The intention to save and make secure human lives might seem to be a simple and obvious aim – and one which is wholly commendable – however it is not simple. How and what ‘saving humans' involves raises complex ethical, political, and practical questions. Questions such as who is responsible for doing and financing the ‘saving’ and what ‘basic saving’ involves are not simple to answer, nor are questions of responsibility about intervention and its consequences.
‘Saving humans’ considers these questions in many contexts and across a broad spectrum of threats to human survival and flourishing as, despite the great variety of threats, similar questions face those attempting to intervene and act to save and improve human lives.

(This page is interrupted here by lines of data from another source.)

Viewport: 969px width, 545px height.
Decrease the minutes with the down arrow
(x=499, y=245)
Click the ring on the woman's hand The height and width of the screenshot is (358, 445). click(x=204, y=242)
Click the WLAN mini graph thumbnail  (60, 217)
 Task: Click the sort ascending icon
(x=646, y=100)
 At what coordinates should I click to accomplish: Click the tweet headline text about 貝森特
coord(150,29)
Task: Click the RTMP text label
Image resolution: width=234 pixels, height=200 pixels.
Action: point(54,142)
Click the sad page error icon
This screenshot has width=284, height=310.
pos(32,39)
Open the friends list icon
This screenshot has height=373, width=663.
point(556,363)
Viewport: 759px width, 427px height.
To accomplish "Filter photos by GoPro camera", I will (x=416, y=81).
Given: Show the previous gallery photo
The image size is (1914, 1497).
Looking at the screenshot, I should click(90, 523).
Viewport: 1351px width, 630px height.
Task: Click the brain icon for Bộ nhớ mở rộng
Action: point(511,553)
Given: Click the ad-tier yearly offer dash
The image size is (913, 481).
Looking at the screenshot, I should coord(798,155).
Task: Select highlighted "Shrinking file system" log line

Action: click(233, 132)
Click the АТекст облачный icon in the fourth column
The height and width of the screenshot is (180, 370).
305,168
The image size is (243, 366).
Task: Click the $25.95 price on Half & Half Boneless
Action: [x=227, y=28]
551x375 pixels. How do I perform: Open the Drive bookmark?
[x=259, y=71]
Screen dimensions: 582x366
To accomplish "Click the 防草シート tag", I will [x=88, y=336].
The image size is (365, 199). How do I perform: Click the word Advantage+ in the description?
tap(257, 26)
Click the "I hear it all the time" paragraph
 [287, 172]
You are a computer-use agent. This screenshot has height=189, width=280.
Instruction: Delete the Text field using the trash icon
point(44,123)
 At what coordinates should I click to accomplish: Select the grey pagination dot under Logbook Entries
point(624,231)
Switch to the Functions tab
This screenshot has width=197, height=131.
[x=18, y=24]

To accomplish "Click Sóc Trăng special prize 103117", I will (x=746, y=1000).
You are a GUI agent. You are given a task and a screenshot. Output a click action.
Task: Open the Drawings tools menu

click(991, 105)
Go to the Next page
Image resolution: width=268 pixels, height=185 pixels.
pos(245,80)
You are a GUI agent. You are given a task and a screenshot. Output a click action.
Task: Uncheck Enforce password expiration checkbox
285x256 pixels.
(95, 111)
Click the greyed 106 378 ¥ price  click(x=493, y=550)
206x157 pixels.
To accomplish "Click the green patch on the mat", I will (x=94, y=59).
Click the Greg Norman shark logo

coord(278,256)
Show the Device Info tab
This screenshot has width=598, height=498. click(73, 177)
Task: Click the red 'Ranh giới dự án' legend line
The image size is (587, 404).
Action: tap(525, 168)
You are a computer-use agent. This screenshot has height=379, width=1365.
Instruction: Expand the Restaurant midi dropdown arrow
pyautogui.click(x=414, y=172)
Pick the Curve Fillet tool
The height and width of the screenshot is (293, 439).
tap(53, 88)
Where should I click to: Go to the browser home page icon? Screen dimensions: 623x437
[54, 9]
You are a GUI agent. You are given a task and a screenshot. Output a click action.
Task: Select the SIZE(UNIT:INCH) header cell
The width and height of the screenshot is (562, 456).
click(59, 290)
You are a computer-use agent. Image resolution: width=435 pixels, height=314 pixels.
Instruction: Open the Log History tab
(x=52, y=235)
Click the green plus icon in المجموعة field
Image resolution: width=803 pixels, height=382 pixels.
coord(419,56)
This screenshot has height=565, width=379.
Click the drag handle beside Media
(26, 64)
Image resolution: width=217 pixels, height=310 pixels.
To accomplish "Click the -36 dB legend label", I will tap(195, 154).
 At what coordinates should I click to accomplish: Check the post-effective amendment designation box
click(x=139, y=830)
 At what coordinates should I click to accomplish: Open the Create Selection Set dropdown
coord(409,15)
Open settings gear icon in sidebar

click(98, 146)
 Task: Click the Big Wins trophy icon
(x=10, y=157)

The Saving Humans theme will bring together researchers from across the university and beyond to investigate these and other pertinent questions. It will consider a number of possible threats:
Health threats, for instance, from infectious disease and pandemics or from failure to protect current health public goods (such as antibiotic resistance) or from technological development.
Environmental threats, for instance, from climate change, from resource scarcity (such as food and clean water), from earthquakes and floods and from manmade environmental threats, such as industrial pollution and desertification.
Security threats, for instance, from war, conflict and terrorism of all forms, including weapons of mass destruction (from nuclear to chemical to biological) and from all scales of conflict, as well as the consequences of conflict, including increased numbers of refugees and displaced persons, migration and trafficking and the increased risks to individual security, which make rape, violence and other forms of exploitation more likely.
Saving Humans will consider such threats and how life can be protected and flourishing promoted by a variety of actors. In particular it will consider: Intervention by states; Intervention by the international community of states; Intervention by international organizations and/or non-governmental organisations; and Intervention by individuals as individuals.
Birmingham is exceptionally well placed to take this forward as it has international experts working across these themes and the success of the initial IAS workshop in June last year clearly showed University-wide and external interest in this theme.
Work on Saving Humans is due to begin in the autumn with a team led by Professor Paul Jackson, Professor of African Politics, International Development Department, Heather Widdows, Professor of Global Ethics, and Nick Wheeler, Professor of International Relations.